Now fifty-two, married, and no longer breaking my back for a living, there are still aspects of the whole deal which seem uneccessary and tiresome. We'll spend three hours watching the boy open presents he probably isn't actually that excited to receive, novelties and nick-nacks and crap mostly representing a faintly dippy adult's idea of what a fourteen-year old boy might want, when mostly he just wants non-physical things he can play on one of his games systems; and some of the novelties and nick-nacks will be more the sort of thing you'd give him if he were still about four, but we all smile and no-one says anything because we're just happy to have dispensed with the letter from Santa and the fake bootprints across the carpet using flour to simulate snow. He was getting a bit old for it at least seven years prior to the custom's discontinuation.
Then there'll be the novelty corn holders my wife recieves each year as part of a running joke she no longer entirely gets or remembers, and all that stuff for which we'll say oh you shouldn't have, because we quite literally wish that you hadn't - a set of novelty pint glasses featuring scenes from A Christmas Story and other items which lack any context beyond that of gifthood, all destined for some corner of the garage so we don't have to think about them or feel bad for the rest of our curmudgeonly, ungrateful lives.
We've all agreed to participate in the gift exchange through the agency of Elfster, a website which takes our names, shakes them up, then assigns each of us the person upon whom we will each spend one hundred dollars, selecting presents from their online list. It's not a bad idea, all things considered, although I can't help feel it sucks the spontaneity out of the occasion, reducing it to just acquisition, the model to which I subscribed when I was four and didn't know better.

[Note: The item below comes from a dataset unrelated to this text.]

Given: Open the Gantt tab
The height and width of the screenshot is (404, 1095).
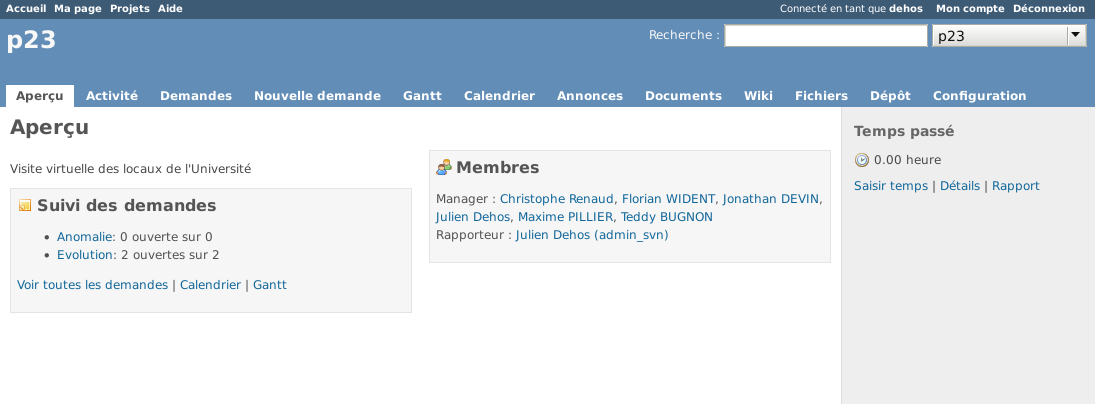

Christmas is mostly greed and flashing lights, and in Texas it doesn't even come with a guarantee of the parts I recognise. Thanksgiving steals the emphasis from anything I'd identify as Christmas dinner, and without equivalent gastronomic pleasure, it being a plate of mostly soft brown food - turkey served with mashed potato for God's sake - which screams nursing home, at least to me; and then we get to see what Elfster brought us on a day which usually isn't Christmas, because it isn't convenient.
Regardless of all of this, I'll open a few presents on Christmas morning and watch my wife open whatever I've given her. I'll eat some of the pork pie I had to make myself because you can't get it in Texas unless you want to pay $70 for refrigerated postage. The Christmas morning pork pie is either an English tradition, or just something my dad thought up, but I like to keep it going and I make a pretty decent pork pie. Then we'll maybe go for a walk or a drive, and in the evening I'll cook a roast dinner with Christmas pudding and brandy butter to follow - more stuff I had to order online because you can't get it over here.
After fifty-one reiterations of the allegedly happiest day of the year, these basic things are all that I require, and none of the rest matters too much.